Stage two: a buy-to-let mortgage to repay the bridge once the work was done and the property was acceptable.
That was useful because the scary bit with bridging is not always getting onto the bridge.
The scary bit is getting off it.
And if you cannot get off it quickly and cleanly, the costs can become painful very quickly.
Not “oh bother” painful.
More “why did I ever think this was a good idea?” painful.
The Rely issue
Here’s where things have changed.
OSB Group, which owns Precise, launched Rely as its dedicated buy-to-let lender in November 2025.
As part of that change, Precise has moved new buy-to-let lending to Rely.
Precise now says new buy-to-let applications should go through Rely, while Precise focuses on residential and bridging.
That is a very big deal for anyone interested in refurbishment finance.
Why?
Because the old Precise Refurbishment Mortgage was valuable precisely because it joined the bridge and the buy-to-let exit together.
If Precise is now doing the bridge, and Rely is now doing the buy-to-let, the obvious question is:
Does the old joined-up refurbishment product still exist in the same form?
And at the moment, I can’t confirm that it does.
The awkward bit
There is one extra wrinkle.
I can still find a live Precise Refurbishment Buy to Let calculator.
That calculator says it is a two-step calculator showing how the Refurbishment Buy to Let product works.
Step one looks at the bridging loan.
Step two looks at the long-term buy-to-let loan used to repay the bridge.
So that suggests there may still be some kind of route, or at least some current or semi-current material sitting there.
But I cannot find clear current public product information explaining exactly how the process now works after Rely took over new buy-to-let lending.
That is the problem.
The product may still exist in some form.
It may work through a joined-up broker process.
It may involve a Precise bridge and a separate Rely buy-to-let application.
It may depend on the case.
Or there may be a gap between old public-facing tools and the current practical reality.
I don’t know.
And because I don’t know, I’m not going to pretend that I do.
A calculator is not a mortgage offer.
A product page is not a completed refinance.
And “I found something online” is not a finance strategy.
Why this still matters, even though the change happened in November
You might reasonably ask why I’m talking about this now.
After all, the Rely launch was in November 2025.
That’s not exactly breaking news.
Fair point.
But here’s the thing.
I’m not sure many investors have spotted the practical implication.
Even six months or so later, I don’t see (m)any people talking about what this might mean for refurbishment finance.
And for renovators, this matters.
A lot.
Because if you are buying a property that needs work, and you are relying on a bridge-to-let style structure, the exit is everything.
The purchase is exciting.
The refurb is the bit everyone likes to talk about.
The uplift in value is the bit we all enjoy calculating on the back of an envelope while feeling terribly clever.
But the exit is where the whole thing either works or doesn’t.
If the exit fails, the clever spreadsheet does not matter.

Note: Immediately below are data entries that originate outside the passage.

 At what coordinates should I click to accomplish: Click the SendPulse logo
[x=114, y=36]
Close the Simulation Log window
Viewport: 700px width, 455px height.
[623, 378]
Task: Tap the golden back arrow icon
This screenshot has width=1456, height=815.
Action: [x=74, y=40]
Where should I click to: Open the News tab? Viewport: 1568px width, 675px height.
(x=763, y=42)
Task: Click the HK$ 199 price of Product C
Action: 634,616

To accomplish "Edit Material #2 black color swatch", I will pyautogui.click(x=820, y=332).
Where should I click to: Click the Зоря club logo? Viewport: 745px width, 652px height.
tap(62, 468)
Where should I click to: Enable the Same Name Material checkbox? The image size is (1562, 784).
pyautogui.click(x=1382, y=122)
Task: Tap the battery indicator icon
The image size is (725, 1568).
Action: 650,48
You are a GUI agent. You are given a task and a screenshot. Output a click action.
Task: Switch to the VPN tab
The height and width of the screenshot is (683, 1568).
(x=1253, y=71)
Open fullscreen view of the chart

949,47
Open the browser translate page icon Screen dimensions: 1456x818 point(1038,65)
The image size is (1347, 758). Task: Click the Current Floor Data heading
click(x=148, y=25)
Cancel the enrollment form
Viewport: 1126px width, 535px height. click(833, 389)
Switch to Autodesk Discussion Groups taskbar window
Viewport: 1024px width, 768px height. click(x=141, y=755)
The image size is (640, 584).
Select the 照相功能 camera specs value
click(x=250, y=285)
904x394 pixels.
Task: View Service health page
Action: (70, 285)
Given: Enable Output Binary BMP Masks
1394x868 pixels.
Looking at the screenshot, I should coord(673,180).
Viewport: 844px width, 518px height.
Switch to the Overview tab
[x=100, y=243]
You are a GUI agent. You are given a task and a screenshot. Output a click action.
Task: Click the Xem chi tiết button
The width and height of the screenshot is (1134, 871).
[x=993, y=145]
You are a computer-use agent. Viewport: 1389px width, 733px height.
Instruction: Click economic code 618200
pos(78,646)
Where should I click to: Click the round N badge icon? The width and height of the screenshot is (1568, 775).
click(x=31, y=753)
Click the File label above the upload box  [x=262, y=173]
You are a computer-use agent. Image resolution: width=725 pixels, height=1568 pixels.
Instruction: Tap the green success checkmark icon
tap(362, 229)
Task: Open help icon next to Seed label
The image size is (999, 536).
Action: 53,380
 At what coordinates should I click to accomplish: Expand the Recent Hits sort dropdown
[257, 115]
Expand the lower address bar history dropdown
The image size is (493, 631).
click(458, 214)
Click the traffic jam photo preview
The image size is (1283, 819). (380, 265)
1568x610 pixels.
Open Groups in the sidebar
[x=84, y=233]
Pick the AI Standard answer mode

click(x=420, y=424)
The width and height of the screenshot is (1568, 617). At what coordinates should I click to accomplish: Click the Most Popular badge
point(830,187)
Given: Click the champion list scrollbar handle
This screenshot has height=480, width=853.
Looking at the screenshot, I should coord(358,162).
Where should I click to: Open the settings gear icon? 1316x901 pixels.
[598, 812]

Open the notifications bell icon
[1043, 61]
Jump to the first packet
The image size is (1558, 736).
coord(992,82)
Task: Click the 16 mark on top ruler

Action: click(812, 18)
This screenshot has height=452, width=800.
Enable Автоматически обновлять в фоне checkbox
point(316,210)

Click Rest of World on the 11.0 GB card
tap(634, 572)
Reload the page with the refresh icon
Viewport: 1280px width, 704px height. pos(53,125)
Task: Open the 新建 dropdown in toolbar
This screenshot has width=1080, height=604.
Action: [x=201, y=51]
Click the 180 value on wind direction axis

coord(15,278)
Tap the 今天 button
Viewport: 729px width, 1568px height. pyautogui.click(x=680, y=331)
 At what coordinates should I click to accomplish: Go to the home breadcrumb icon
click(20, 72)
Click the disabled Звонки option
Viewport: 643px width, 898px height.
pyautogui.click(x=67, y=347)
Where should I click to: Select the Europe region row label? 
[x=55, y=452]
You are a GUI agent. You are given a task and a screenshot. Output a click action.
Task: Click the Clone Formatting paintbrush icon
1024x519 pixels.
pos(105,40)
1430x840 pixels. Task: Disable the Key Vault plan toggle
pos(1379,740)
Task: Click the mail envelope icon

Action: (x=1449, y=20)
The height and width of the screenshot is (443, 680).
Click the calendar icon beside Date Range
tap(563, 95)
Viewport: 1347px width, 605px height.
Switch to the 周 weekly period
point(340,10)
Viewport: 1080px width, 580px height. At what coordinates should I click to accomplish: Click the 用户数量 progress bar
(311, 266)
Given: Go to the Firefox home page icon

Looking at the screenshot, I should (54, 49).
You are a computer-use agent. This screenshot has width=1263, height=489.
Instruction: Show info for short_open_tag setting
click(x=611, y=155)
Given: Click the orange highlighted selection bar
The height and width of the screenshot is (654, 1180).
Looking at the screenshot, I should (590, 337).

The new kitchen does not matter.
The “after works” valuation does not matter.
You still have a bridging loan that needs repaying.
And bridging lenders are not usually famous for saying:
“Don’t worry, take your time, these things happen.”
What might happen now?
It may be that brokers can still structure something similar.
For example, it might be possible to apply for a Precise bridge and then separately apply to Rely for the buy-to-let exit.
That would make sense as a possible route.
But I don’t know if that is how it works in practice.
And I don’t want to pretend that I do.
It may be that there is still a joined-up process behind the scenes for brokers.
It may be that it has been replaced by two separate applications.
It may be that certain cases work and others don’t.
It may depend on the property, the borrower, the works, the valuation, the rent, the ownership structure, the loan size, the timescale and the current criteria on the day you apply.
Which is a long way of saying: don’t guess.
Ask a broker.
Preferably before you buy the property.
That bit is quite important.
The big risk with refurbishment finance
The old attraction of a refurbishment buy-to-let style product was that it reduced the uncertainty around the exit.
Not removed it completely.
Nothing in property finance is that kind.
But reduced it.
If the lender was happy with the property, the borrower and the planned works at the start, then the borrower had more confidence that the bridge could be repaid by the buy-to-let mortgage when the refurb was done properly.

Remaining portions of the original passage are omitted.